The web services do allow a loosely coupled 
architecture.  With RMI, you have to make sure that the objects stay in 
sync in all applications, which means that you always have to deploy 
both of them at the same time even if only one of them is changed (not 
necessarily, but it is required quite often because of serial UUIDs and 
whatnot)
Also it is not very scalable, which might be an issue if you want to have load balancers.

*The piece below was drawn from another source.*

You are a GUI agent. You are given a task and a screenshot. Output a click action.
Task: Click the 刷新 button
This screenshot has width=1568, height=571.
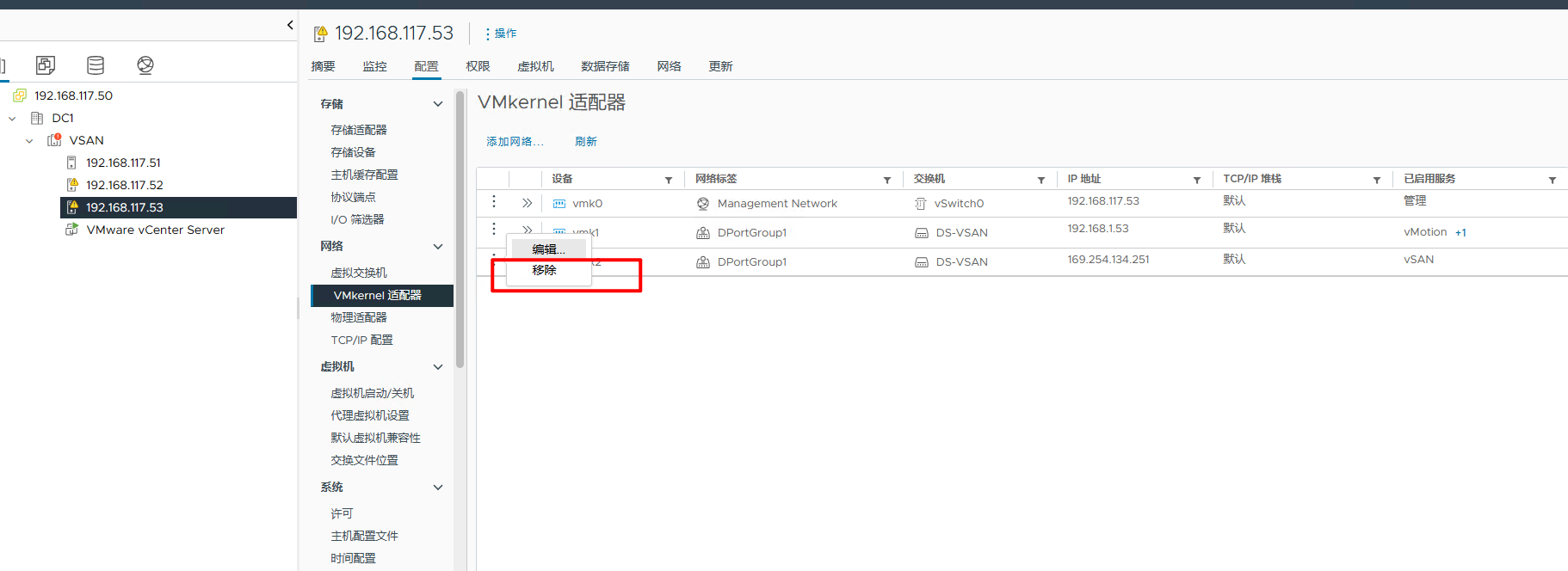tap(585, 142)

In my mind RMI works best for smaller applications, that are not 
internet-related.  I've used it to have a java application that handles 
electronic communications
Whether you use Web Services or a more "native" approach depends on 
the environment as well. If you have to pass through a proxy or some 
corporate firewall(s), Web Services are more likely to work since they 
are relying on HTTP only. RMI requires you to open another port for your
 application which may be difficult (not technically, though) in some 
environments...
If you know that this issue is not a problem, you should consider 
using RMI. SOA does not depend on technology so much as on good service 
design. If you have an EJB container, you can call session beans via RMI
 and additionally expose them as web services, if you really need to, by
 the way.
The performance depends on the data that you are planning to 
exchange. If you want to send complex object nets from one application 
to another, it's probably faster with RMI, since it's transfered in a 
binary format (usually). If you have some kind of textual/XML content 
anyway, web services may be equivalent or even faster, since then you 
would not need to convert anything at all (for communication).
Socket vs. REST Web Service performance
Its hard to imagine that REST is faster than a simple socket connection given it also goes over a Socket. 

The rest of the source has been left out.